The rallying cry of Manifest Destiny has been on the screen almost enough times to be a genre. Yet the story, say producers Ron Howard and Mark Johnson, and director John Lee Hancock, was still waiting to be told right, without the anachronistic affectation that has marred previous outings — without characters dressed like Grizzly Adams and combatants singing “The Yellow Rose of Texas.” In this, “The Alamo,” released by Disney subsidiary Touchstone, mostly succeeds. The defenders in “The Alamo” are depicted as they probably were: a dirty rabble of squatters on the run from the law and abandoned wives. They drink too much and their fort looks hastily hewn from the knotty remains of unworthy trees. This dilapidated former Catholic mission might not be a pile of mud, as Gen. Sam Houston (Dennis Quaid) complains, but that’s only because it hasn’t rained in a while. As the first version for the CGI generation, “The Alamo” is notably restrained.
When we get close to the battle, things begin to fall apart. The filmmakers avoid an essential issue, namely the legitimacy of the settler’s claims to the fort and the rest of the enormous territory of Texas. Technically, Mexico owned it. Manifest thinking may have captured it, but times have changed and now we have uncomfortable questions about the authority of the people involved. Alas, “The Alamo” is another white wash. General Houston, a man who marvels at his own ability to drink himself sober, becomes a stoic military genius after the fall of the Alamo, quoting the Duke of Wellington and scouting fields of battle like a 19th-century Patton. His friend Jim Bowie (Jason Patric), a mean ball of nerves at the end of a knife big enough to scare Crocodile Dundee, spends two-thirds of the movie making trouble and inciting rebellion. Then he retires to a candle-lit sickbed worthy of Mother Theresa. Their opposition, the leering Gen. Antonio Lopez de Santa Anna, is totally one-dimensional, a cartoon, with every mannerism of evil incarnate save twisting his mustache in maniacal glee.
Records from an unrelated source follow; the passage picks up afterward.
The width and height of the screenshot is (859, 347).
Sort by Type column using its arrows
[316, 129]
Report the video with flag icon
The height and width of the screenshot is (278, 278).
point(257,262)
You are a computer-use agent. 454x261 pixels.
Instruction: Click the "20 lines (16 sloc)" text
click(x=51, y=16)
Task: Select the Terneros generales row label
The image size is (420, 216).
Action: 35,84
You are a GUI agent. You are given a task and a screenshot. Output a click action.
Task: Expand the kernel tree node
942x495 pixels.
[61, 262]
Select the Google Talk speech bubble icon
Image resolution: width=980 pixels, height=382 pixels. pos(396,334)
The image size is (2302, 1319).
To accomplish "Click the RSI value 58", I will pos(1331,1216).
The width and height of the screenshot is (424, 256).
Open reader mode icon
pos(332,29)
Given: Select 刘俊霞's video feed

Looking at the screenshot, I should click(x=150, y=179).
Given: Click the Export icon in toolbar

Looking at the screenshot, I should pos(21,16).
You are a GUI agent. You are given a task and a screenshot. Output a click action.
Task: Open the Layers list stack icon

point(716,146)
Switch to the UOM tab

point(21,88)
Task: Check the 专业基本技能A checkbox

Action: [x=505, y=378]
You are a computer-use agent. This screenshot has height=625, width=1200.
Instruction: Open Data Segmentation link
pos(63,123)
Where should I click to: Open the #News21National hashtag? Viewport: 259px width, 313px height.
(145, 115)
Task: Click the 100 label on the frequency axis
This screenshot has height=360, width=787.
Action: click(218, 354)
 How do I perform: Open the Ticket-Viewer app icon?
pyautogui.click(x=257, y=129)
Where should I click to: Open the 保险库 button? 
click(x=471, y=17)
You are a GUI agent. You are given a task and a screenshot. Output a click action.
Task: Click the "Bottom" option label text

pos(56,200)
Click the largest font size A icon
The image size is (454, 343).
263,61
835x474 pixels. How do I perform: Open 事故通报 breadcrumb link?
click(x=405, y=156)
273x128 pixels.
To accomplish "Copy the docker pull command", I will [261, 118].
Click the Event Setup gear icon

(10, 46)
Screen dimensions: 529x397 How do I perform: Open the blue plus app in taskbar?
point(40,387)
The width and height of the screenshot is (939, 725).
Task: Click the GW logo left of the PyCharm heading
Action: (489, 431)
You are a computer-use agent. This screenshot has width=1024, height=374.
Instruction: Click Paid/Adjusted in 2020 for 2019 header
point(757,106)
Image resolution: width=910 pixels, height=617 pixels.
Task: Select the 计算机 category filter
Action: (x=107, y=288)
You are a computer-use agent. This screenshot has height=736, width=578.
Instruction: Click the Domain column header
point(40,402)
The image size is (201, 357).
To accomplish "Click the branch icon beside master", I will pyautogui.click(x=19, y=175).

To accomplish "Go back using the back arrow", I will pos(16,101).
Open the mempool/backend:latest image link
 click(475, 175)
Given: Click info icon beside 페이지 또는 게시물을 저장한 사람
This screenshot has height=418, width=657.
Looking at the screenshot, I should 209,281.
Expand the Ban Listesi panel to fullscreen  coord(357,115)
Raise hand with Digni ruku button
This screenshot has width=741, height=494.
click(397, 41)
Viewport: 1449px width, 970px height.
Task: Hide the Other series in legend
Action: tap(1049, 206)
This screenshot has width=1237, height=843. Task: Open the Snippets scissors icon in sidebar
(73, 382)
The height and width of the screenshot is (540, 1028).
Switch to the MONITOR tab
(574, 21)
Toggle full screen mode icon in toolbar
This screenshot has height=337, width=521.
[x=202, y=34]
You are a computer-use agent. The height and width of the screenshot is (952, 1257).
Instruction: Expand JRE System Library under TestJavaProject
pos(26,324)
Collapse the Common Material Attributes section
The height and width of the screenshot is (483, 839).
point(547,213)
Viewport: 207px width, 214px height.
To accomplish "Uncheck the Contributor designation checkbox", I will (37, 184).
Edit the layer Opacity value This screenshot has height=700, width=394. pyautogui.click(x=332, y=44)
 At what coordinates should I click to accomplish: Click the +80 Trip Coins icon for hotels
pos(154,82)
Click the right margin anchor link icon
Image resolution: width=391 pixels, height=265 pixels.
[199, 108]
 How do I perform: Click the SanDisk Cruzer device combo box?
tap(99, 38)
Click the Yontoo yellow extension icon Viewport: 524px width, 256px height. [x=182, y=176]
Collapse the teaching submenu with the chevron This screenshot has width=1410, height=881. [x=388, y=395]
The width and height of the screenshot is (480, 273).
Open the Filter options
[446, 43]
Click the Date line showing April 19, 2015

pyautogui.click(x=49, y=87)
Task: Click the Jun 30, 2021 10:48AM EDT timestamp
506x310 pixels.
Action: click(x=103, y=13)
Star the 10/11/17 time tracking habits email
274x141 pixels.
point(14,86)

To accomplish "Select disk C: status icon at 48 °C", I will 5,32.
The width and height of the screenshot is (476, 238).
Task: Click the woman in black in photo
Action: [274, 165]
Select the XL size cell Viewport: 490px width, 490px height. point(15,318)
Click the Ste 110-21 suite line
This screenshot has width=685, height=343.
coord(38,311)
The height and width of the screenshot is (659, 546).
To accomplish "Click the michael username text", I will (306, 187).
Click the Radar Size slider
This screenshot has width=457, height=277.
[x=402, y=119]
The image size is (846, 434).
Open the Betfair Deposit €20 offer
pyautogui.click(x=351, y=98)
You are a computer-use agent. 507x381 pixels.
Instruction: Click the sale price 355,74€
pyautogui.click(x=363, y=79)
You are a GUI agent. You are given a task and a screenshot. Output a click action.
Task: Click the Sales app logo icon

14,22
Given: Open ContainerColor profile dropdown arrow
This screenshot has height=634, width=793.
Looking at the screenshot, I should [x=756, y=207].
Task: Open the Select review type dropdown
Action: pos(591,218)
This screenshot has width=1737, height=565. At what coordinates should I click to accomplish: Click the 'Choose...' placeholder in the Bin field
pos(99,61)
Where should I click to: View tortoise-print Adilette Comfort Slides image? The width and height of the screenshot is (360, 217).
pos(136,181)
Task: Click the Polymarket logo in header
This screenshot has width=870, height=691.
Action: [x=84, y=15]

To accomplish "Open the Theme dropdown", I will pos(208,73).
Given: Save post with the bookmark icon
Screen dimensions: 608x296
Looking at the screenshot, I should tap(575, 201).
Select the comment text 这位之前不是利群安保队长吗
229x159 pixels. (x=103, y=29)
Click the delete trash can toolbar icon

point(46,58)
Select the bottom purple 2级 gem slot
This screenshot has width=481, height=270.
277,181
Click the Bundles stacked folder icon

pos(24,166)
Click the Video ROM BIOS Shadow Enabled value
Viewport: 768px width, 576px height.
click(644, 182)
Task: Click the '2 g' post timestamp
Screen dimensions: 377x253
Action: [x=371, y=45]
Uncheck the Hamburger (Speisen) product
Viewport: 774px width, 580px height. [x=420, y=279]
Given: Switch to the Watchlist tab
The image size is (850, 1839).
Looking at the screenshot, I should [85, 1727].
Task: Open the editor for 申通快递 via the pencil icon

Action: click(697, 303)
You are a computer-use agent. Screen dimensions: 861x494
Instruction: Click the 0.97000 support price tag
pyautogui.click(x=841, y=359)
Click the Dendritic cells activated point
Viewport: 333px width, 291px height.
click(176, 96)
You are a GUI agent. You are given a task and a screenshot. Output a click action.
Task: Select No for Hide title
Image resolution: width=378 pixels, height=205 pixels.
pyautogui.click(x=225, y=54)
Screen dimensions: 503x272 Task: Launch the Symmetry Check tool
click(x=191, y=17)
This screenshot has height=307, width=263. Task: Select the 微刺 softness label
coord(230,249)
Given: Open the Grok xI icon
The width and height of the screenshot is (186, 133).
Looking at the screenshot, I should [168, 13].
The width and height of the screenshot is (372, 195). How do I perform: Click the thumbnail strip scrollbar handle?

Billy Bob Thornton lucked out with the role of David Crockett. More myth than man, the wrestler of bears and mountain lions is presented as a sincere, if not regular, guy, a charmer with a public air of showmanship and private side of quiet wisdom and modesty. He parties with the Washington elite and tells yarns over the campfire. The men look up to him as the rough-and-tough frontiersman of legend, but Thornton reveals a real person with unembarrassed ambitions and fears. Thinking the fighting is over, he arrives at the Alamo hoping to become the future president of Texas. When the shooting starts, he confides he’d prefer to hop over the wall and skedaddle, if only all eyes weren’t on him.
Crockett gives the most memorable speech in the film, not about a lost cause but the perils of expansionism. And yet at the end, when he is the last to fall before the Mexican army, he’s all bluster and patriotic preening. The camera lurches back into a bush of thorns at the moment he is silenced. It’s perfectly fine to see the King of Kings whipped to a frazzle over two hours, but we must avert our eyes when it’s the King of the Wild Frontier.
A more predictable speech on the eve of battle by Col. William Travis perfectly captures the equivocation that ultimately undermines most re-creations of this saga. “We may have come here for land and riches,” he admits, but fighting an unwinnable fight to the last makes us better men. That’s right children, the Alamo died for all our sins.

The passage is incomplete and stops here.